長岡 弘樹『教場』

教場

教場

警察学校を舞台に章ごとに異なる生徒の視点でそれぞれが抱える事情や人間関係が描かれ、教習期間途中で着任した洞察力に優れる担任が各章でキーパーソンとなる連作短編集です。
警察学校という特殊な環境を最大限に活かしつつも、その中で描かれていることはそんな特殊な環境ではなくともどこででも誰にでもあるようなことなんですよね。描かれてるのは『人間』なんです。

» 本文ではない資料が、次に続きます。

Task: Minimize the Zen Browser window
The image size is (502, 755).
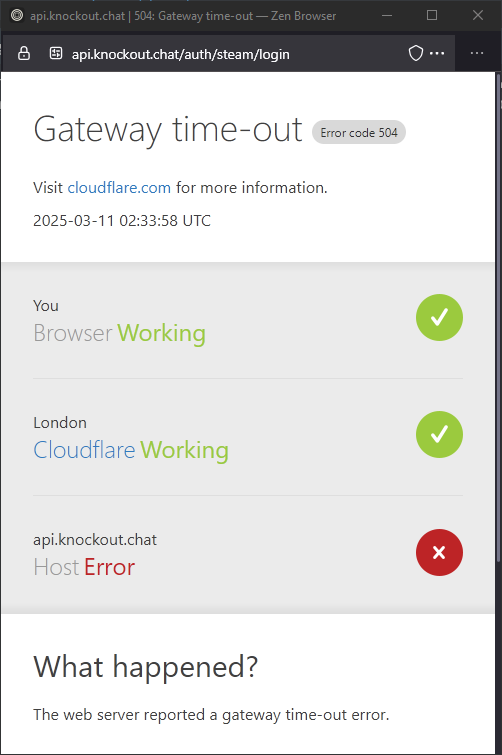Action: pyautogui.click(x=387, y=15)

以前読んだ作品もそうでしたが、この人間の描き方が本当に上手い。作者と登場人物の距離感・・・って変な言い方だけど、うーんなんて言えばいいのかなぁ・・・? 作品から感じられる書き手の感情というか思い入れというか、その見え方が程よいので読みやすい。人間を描くということはイコール人情を描くということになるわけですが、どちらかといえばドライなタッチで描いているのでいい意味で冷静に読めるんですよね。このバランス感はとても好み。

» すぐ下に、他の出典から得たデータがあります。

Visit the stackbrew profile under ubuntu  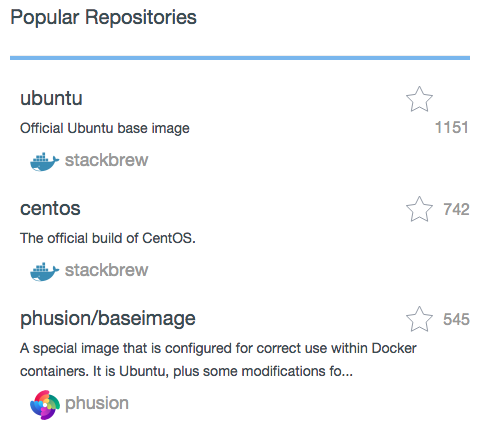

ちょっといい話もあれば苦い後味の話もあるので1篇ごとの印象は異なるんだけど、キーパーソンの存在がピりっと効いてるので全体の印象は統一されていて、1作ごと単品として堪能しながらもこれらの物語は最終的にどう集約されるのだろうか?という興味を抱かされ、それが最後まで持続する。いやぁ・・・上手いわ。